After her death, Cassie appears on multiple occasions to both Nick and Sharon as a spirit or in a dream. In 2009, she visits Sharon in a dream, while she is pregnant with Nick's child. Sharon gives birth to a daughter, Faith Newman (Alyvia Alyn Lind), who is stolen at birth by Adam Newman (Michael Muhney), and it is believed for six months that she was stillborn. Nick and Sharon are reunited with Faith in 2010. Before this, Cassie visits Sharon and assures her that she will be reunited with her daughter. In 2013, Cassie made various appearances as an apparition to Sharon while she was off her bipolar disorder meds, and had altered DNA test results between Nick and Summer in order to get closer to Nick. Cassie continued appearing in dreams and visions to Sharon throughout 2014.

== Reception ==
She was awarded the Daytime Emmy Award for Outstanding Younger Actress in a Drama Series in 2000 for her portrayal of Cassie, becoming the youngest winner to receive the award, at age 10, beating Kimberly McCullough, who won at age 11. Grimes was credited in 2009 as the medium's most talented younger actress right up until the end, and her character's death is named #41 in the list of The 100 Most Memorable Moments in Soap History, both recognitions by Soaps Hunks.

After Cassie was killed off, fans were upset.
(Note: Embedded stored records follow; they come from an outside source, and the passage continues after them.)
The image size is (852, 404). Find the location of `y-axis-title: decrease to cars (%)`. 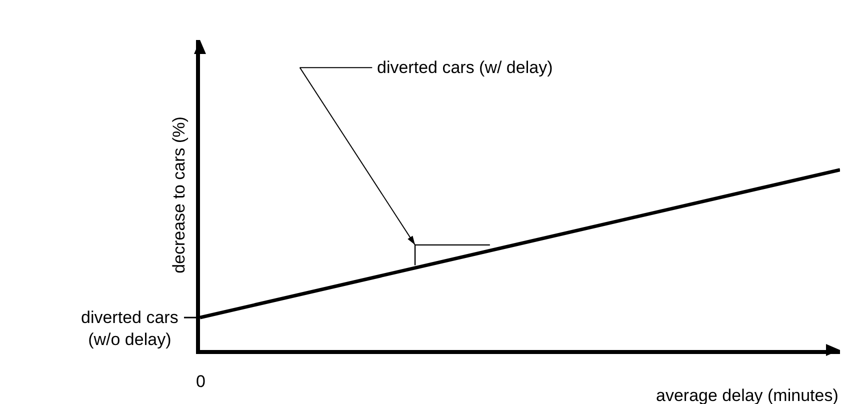

y-axis-title: decrease to cars (%) is located at coordinates (178, 195).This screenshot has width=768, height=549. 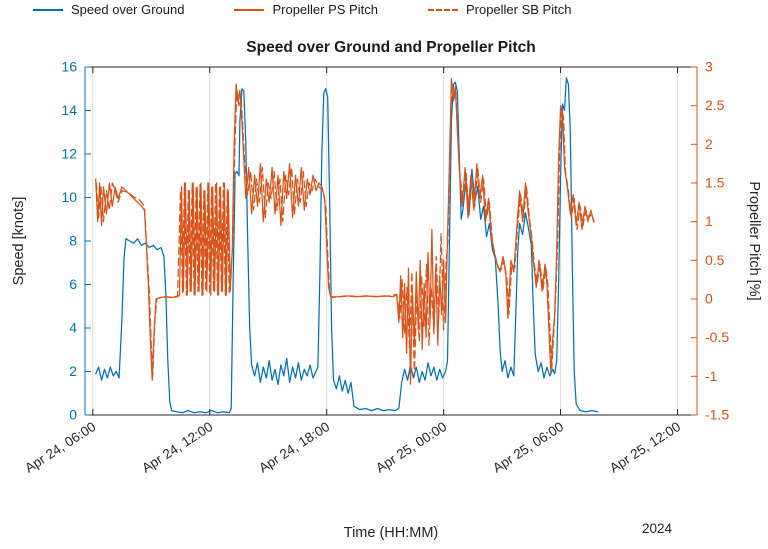 I want to click on left-tick-label: 10, so click(x=69, y=197).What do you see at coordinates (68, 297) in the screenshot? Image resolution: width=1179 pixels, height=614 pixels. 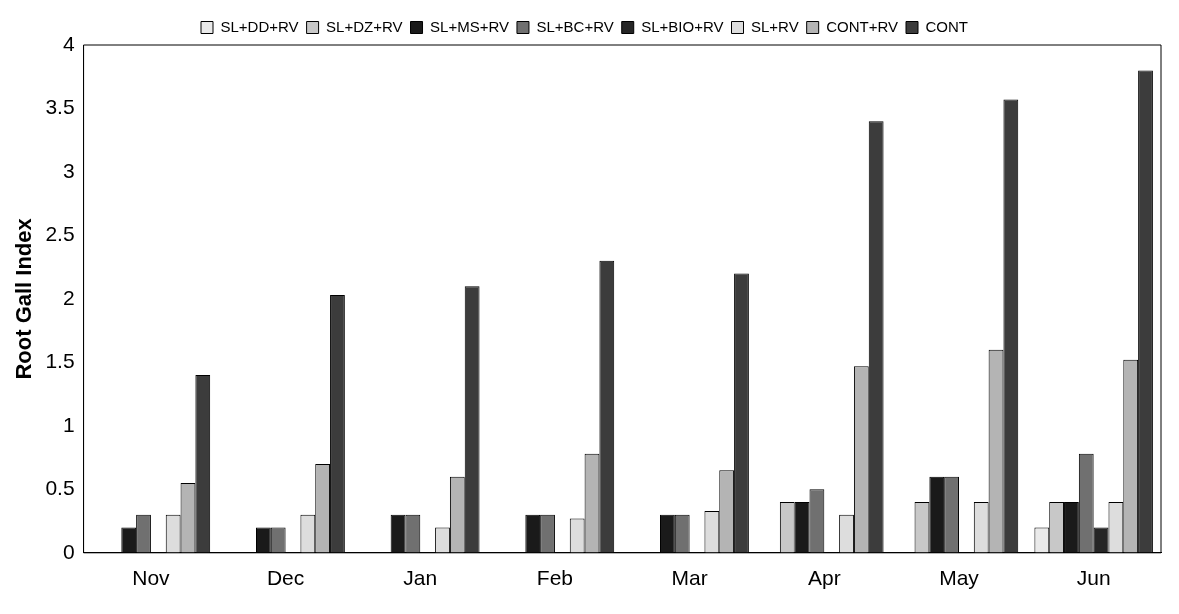 I see `y-tick-label: 2` at bounding box center [68, 297].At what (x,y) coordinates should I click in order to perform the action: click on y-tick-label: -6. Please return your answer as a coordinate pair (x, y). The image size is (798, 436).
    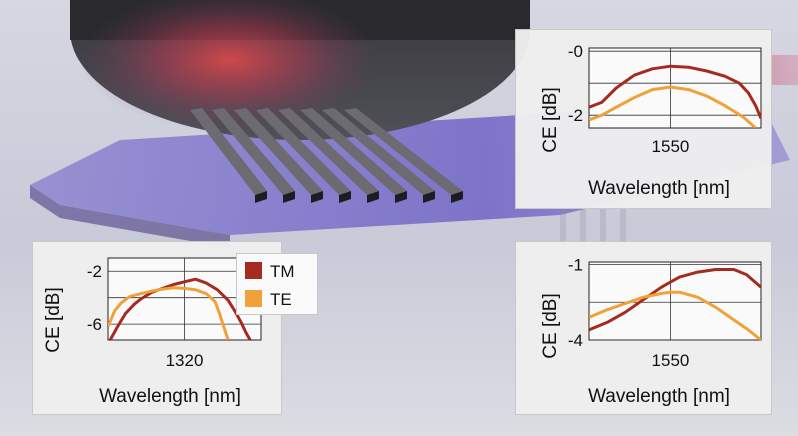
    Looking at the image, I should click on (94, 324).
According to Akron Beacon Journal, some fans were "depressed" and angry that Cassie was killed off. They also hoped that she could possibly be "brought back to life" like the character of Taylor Forrester (Hunter Tylo) on the show's sister-soap, The Bold and the Beautiful. Liberty Kontranowski of About.com praised the character, stating "Cassie was a great character, brilliantly played by the Emmy-winning Camryn Grimes. It was devastating to see her go, but it was a story that will continue to impact the members of Genoa City for years to come."